I need to split a large file upload into many parallel processes and want to use a single CSV file as input. Is it possible to access blocks of rows from an Import-Csv object, something like this:

$SODAData = Import-Csv $CSVPath -Delimiter "|" |
            Where $_.Rownum == 20,000..29,999 | 
            Foreach-Object { ... }

What is the syntax for such an extraction?

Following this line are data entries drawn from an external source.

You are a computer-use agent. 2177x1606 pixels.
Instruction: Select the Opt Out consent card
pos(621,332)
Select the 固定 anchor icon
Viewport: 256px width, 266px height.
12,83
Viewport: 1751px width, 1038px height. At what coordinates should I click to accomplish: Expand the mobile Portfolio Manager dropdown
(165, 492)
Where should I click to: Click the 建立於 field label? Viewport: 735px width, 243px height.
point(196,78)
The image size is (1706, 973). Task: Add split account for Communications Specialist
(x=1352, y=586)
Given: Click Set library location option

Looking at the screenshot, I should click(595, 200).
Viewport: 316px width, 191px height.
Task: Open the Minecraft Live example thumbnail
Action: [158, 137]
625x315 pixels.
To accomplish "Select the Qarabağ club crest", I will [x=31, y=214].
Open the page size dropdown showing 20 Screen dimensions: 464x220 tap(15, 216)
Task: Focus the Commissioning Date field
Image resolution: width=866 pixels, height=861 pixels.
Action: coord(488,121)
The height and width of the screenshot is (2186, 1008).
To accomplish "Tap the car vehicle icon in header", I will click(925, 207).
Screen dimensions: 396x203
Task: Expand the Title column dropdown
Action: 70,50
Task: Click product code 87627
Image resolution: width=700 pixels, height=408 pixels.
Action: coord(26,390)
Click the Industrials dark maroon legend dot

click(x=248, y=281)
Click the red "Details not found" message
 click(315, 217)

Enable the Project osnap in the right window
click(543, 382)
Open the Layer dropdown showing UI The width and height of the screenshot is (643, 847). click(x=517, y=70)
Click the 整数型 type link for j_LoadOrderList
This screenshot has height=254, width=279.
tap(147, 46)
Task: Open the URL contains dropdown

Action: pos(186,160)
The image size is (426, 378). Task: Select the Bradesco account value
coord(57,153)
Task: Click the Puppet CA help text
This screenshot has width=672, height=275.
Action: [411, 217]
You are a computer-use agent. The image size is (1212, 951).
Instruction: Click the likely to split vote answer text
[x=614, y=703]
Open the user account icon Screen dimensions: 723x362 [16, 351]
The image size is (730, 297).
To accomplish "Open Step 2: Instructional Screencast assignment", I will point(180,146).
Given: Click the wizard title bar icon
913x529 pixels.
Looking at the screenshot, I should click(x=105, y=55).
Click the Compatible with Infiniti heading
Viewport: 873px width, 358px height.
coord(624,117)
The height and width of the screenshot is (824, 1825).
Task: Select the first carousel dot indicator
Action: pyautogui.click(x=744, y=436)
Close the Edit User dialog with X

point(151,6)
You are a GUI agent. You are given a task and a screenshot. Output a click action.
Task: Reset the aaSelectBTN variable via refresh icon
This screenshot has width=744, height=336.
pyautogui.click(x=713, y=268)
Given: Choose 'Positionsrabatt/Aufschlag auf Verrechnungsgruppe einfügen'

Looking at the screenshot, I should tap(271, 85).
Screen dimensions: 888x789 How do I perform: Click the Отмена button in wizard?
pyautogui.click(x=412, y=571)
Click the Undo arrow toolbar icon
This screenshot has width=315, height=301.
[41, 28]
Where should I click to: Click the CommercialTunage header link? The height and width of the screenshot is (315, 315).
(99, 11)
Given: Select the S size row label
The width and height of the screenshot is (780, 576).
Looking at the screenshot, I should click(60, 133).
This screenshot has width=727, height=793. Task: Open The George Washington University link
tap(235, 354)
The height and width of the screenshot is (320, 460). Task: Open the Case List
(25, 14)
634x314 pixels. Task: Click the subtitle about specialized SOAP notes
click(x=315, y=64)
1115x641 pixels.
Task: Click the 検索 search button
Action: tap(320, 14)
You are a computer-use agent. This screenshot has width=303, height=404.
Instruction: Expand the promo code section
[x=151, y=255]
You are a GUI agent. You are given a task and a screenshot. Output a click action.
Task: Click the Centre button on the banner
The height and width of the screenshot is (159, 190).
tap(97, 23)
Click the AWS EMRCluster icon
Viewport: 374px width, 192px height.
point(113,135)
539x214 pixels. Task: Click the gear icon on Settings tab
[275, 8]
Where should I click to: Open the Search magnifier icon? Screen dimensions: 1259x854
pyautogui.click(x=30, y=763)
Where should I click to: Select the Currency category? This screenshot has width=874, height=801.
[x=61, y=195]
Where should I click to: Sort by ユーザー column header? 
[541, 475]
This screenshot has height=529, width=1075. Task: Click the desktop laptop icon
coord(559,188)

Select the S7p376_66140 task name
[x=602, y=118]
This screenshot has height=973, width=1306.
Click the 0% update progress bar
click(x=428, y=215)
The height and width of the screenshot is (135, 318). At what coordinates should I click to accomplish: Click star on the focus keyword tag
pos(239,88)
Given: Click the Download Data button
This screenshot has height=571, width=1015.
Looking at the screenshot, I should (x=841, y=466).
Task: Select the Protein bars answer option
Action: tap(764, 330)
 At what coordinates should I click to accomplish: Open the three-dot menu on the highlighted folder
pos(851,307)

I'm using Powershell 5.

回答1:

Import-Csv imports the file as an array of objects, so you could do something like this (using the range operator):

$csv = Import-CSv $CSVPath -Delimiter '|'
$SOAData = $csv[20000..29999] | ForEach-Object { ... }

An alternative would be to use Select-Object:

$offset = 20000
$count  = 10000
$csv = Import-Csv $CSVPath -Delimiter '|'
$SODAData = $csv |
            Select-Object -Skip $offset -First $count |
            ForEach-Object { ... }

If you want to avoid reading the entire file into memory you can change the above to a single pipeline:

$offset = 20000
$count  = 10000
$SODAData = Import-Csv $CSVPath -Delimiter '|' |
            Select-Object -Skip $offset -First $count |
            ForEach-Object { ... }

Beware, though, that with this approach you need to read the file multiple times for processing multiple chunks of data.